- Task goal: Produce as output only the lines below starting at the line with "You are a computer-use" and continuing through the line with "Instruction: Insert an unordered bullet list", each one exactly as written.

- Listed entries:
━━━━━━━━━━━━━━━━
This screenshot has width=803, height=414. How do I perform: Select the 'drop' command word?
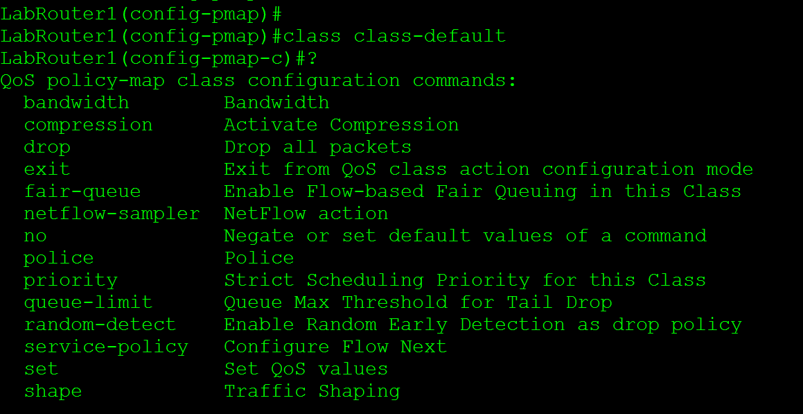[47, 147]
━━━━━━━━━━━━━━━━
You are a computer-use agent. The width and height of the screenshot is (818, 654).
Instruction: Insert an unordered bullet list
━━━━━━━━━━━━━━━━
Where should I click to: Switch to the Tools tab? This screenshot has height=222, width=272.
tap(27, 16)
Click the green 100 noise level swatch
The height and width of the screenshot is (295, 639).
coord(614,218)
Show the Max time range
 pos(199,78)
━━━━━━━━━━━━━━━━
- Response to this exercise:
You are a computer-use agent. The width and height of the screenshot is (818, 654).
Instruction: Insert an unordered bullet list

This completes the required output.